● **Görevin Amacı**:
Kadınlar Günü yazısında "Başka bir gazetede" sözleriyle açılıp "epeyce kendini paralamıştı." ile kapanan kısmı, "köşeci" kelimesini "yazar" ile değiştirerek yeniden yaz.

Her sene Dünya Kadınlar Günü
yaklaştıkça medya kadın konusuna ağırlık verdi. Bu hafta sonu
gazetelerde kadınların ezildiği ile ilgili haberler, röportajlar çokça
vardı. “Kadının adı var mı? Eşitlik için kadın sesini nasıl
yükseltebilir? gibi kışkırtıcı ve yönlendirici sorulara cevaplar
aranmıştı gazetenin birinde.
Başka bir gazetede bir kadın köşeci kadınların erkeklerden daha çok
konuşma kapasitesine sahip olduğu bilimsel gerçeğini yalanlamak için
epeyce kendini paralamıştı.
Kadın-erkek farklılığı feministlerin asla duymak istemedikleri bir
konudur. Hatta eşitlik iddiasına zarar gelir diye pek çok bilimsel
verilerin saklandığı gerçeği artık insaf sahipleri batılı bilim adamları
tarafından itiraf ediliyor.

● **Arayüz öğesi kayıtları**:
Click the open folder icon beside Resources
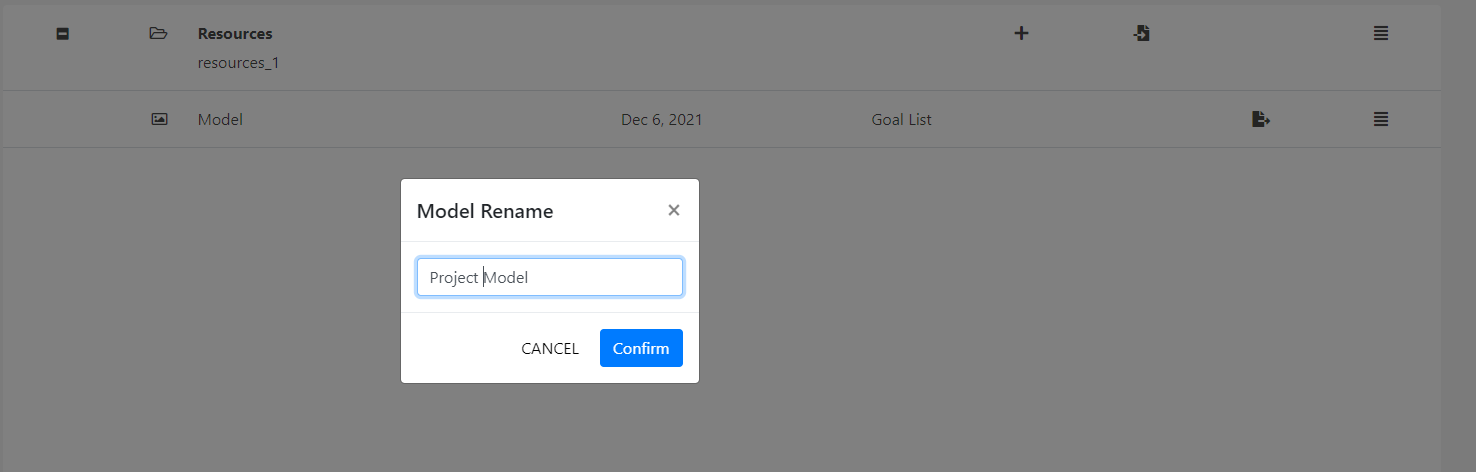This screenshot has height=472, width=1476. tap(158, 34)
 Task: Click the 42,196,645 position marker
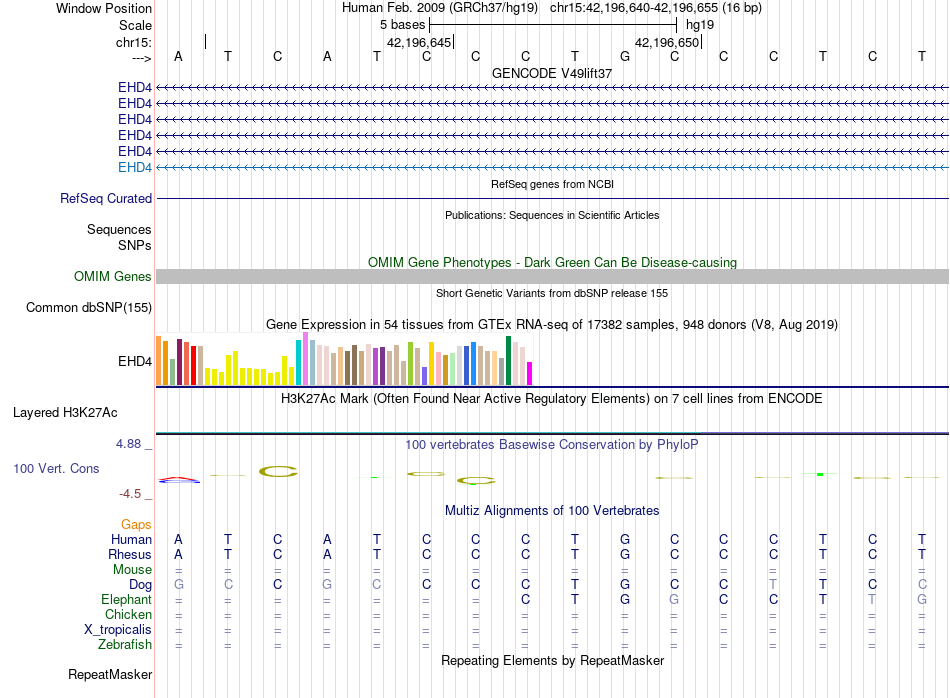(x=420, y=42)
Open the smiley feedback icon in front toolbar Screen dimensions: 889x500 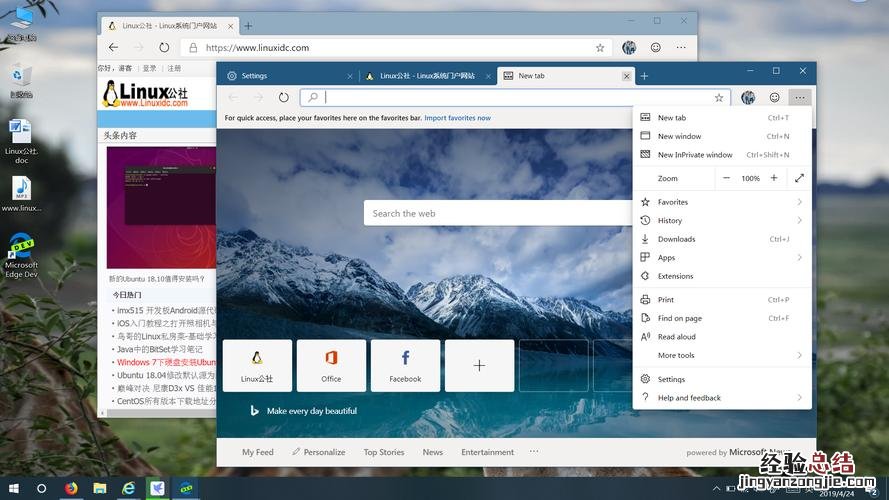tap(774, 97)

● **Alıştırmanın Sonucu**:
Başka bir gazetede bir kadın yazar kadınların erkeklerden daha çok
konuşma kapasitesine sahip olduğu bilimsel gerçeğini yalanlamak için
epeyce kendini paralamıştı.